>>>>>

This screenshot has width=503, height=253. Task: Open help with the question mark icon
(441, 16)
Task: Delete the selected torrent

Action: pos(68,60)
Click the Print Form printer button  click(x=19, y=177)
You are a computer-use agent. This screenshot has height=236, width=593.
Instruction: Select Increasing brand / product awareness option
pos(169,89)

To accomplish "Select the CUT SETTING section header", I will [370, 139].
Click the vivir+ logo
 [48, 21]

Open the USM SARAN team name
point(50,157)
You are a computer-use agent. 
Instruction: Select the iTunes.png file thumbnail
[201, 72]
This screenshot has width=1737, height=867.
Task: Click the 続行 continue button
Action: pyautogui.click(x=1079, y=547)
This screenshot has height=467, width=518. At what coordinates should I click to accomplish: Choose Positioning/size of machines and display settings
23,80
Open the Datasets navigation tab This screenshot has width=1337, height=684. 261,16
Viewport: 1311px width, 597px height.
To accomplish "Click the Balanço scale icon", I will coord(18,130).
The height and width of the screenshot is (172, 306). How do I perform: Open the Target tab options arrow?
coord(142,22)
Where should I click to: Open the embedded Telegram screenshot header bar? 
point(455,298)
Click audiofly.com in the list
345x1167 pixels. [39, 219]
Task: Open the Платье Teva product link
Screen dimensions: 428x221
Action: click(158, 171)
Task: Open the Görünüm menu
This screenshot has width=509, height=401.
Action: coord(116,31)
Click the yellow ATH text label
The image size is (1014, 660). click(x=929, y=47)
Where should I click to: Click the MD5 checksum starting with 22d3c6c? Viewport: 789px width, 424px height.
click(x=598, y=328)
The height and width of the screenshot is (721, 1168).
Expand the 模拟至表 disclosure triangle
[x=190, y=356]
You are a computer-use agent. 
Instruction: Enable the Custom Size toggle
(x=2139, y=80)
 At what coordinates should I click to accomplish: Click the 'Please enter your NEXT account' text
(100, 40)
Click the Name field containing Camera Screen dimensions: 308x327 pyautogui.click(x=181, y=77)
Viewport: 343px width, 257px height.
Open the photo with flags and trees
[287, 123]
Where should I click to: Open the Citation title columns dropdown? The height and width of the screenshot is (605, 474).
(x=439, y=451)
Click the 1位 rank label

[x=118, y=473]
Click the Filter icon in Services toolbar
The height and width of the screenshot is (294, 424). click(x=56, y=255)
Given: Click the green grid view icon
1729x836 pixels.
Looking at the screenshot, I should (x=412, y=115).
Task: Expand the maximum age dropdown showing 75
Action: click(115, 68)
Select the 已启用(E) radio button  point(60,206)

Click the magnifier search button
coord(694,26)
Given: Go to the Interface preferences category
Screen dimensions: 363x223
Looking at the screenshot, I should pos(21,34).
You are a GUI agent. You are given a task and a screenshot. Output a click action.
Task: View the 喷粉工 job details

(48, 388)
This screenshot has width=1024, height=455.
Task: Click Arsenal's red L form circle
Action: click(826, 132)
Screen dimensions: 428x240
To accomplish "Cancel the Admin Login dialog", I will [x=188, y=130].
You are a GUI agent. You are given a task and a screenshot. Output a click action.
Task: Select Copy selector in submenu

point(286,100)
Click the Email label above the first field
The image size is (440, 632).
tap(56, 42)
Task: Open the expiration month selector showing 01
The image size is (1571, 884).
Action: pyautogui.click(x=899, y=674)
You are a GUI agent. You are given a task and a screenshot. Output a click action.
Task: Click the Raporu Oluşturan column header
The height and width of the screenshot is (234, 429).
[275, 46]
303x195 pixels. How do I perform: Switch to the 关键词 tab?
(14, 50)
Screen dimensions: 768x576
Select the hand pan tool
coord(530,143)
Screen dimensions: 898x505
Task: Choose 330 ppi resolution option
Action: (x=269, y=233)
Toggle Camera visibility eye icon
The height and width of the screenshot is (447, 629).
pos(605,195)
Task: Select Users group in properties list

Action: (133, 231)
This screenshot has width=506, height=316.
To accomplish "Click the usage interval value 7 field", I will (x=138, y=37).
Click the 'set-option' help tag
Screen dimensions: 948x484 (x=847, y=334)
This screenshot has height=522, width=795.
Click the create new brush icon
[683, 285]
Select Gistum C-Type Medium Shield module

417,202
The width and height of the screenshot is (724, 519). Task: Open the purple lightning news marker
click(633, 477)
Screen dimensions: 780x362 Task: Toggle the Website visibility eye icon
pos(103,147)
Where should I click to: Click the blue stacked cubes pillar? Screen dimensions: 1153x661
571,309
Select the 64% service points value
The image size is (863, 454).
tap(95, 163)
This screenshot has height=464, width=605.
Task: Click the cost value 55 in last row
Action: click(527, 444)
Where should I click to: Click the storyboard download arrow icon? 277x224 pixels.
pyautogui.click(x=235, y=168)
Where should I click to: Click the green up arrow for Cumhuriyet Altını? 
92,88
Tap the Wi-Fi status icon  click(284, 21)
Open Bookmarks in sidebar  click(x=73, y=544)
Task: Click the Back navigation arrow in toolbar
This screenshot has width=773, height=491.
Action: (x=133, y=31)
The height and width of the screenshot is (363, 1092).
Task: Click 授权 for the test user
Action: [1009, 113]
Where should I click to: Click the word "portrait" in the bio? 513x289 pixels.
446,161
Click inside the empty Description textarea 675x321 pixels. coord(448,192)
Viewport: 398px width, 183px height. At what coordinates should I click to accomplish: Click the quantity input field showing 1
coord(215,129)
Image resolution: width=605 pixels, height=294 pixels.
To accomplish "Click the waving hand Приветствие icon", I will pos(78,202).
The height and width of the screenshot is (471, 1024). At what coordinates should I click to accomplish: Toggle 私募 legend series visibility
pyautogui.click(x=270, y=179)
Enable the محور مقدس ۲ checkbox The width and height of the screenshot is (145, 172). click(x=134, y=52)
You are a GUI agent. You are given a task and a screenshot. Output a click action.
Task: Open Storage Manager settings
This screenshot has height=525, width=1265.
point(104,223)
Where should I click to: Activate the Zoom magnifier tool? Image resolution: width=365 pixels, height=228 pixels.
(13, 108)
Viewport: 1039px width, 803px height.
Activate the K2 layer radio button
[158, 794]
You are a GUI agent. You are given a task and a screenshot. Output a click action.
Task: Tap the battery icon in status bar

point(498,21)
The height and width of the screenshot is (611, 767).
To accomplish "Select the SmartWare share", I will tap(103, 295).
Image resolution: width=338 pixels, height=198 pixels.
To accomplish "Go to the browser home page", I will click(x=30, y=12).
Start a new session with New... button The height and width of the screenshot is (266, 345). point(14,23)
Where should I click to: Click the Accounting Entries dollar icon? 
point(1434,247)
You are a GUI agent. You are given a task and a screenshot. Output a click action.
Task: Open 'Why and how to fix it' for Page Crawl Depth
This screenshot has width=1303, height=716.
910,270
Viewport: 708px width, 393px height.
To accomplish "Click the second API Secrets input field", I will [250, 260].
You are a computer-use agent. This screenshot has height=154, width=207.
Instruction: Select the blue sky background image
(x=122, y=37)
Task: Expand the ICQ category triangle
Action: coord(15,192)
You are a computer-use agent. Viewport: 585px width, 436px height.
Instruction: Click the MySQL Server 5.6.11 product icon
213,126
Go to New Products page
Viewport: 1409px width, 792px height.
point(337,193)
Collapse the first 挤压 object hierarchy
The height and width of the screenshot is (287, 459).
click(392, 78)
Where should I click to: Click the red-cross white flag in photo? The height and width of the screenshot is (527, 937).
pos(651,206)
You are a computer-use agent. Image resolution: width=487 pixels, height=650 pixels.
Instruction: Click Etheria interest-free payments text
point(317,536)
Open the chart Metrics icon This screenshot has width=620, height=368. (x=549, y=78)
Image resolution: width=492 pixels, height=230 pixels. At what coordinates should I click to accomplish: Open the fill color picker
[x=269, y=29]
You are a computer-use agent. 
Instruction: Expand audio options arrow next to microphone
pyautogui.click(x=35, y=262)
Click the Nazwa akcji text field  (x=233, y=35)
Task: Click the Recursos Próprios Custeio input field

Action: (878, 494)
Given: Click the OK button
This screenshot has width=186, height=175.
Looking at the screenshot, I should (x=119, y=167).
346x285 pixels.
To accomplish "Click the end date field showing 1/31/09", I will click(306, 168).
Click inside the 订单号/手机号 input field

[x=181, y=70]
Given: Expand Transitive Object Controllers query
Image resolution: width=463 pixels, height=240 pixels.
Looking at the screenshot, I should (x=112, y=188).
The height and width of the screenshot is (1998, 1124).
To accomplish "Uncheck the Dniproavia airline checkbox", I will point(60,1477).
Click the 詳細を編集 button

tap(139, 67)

<<<<<

> Exercise goal
Write down exactly the span of lines above from the one containing "This screenshot has width=1303, height=716." to the one containing "Given: Expand Transitive", both ends included.

> The answer
This screenshot has width=1303, height=716.
910,270
Viewport: 708px width, 393px height.
To accomplish "Click the second API Secrets input field", I will [250, 260].
You are a computer-use agent. This screenshot has height=154, width=207.
Instruction: Select the blue sky background image
(x=122, y=37)
Task: Expand the ICQ category triangle
Action: coord(15,192)
You are a computer-use agent. Viewport: 585px width, 436px height.
Instruction: Click the MySQL Server 5.6.11 product icon
213,126
Go to New Products page
Viewport: 1409px width, 792px height.
point(337,193)
Collapse the first 挤压 object hierarchy
The height and width of the screenshot is (287, 459).
click(392, 78)
Where should I click to: Click the red-cross white flag in photo? The height and width of the screenshot is (527, 937).
pos(651,206)
You are a computer-use agent. Image resolution: width=487 pixels, height=650 pixels.
Instruction: Click Etheria interest-free payments text
point(317,536)
Open the chart Metrics icon This screenshot has width=620, height=368. (x=549, y=78)
Image resolution: width=492 pixels, height=230 pixels. At what coordinates should I click to accomplish: Open the fill color picker
[x=269, y=29]
You are a computer-use agent. 
Instruction: Expand audio options arrow next to microphone
pyautogui.click(x=35, y=262)
Click the Nazwa akcji text field  (x=233, y=35)
Task: Click the Recursos Próprios Custeio input field

Action: (878, 494)
Given: Click the OK button
This screenshot has width=186, height=175.
Looking at the screenshot, I should (x=119, y=167).
346x285 pixels.
To accomplish "Click the end date field showing 1/31/09", I will click(306, 168).
Click inside the 订单号/手机号 input field

[x=181, y=70]
Given: Expand Transitive Object Controllers query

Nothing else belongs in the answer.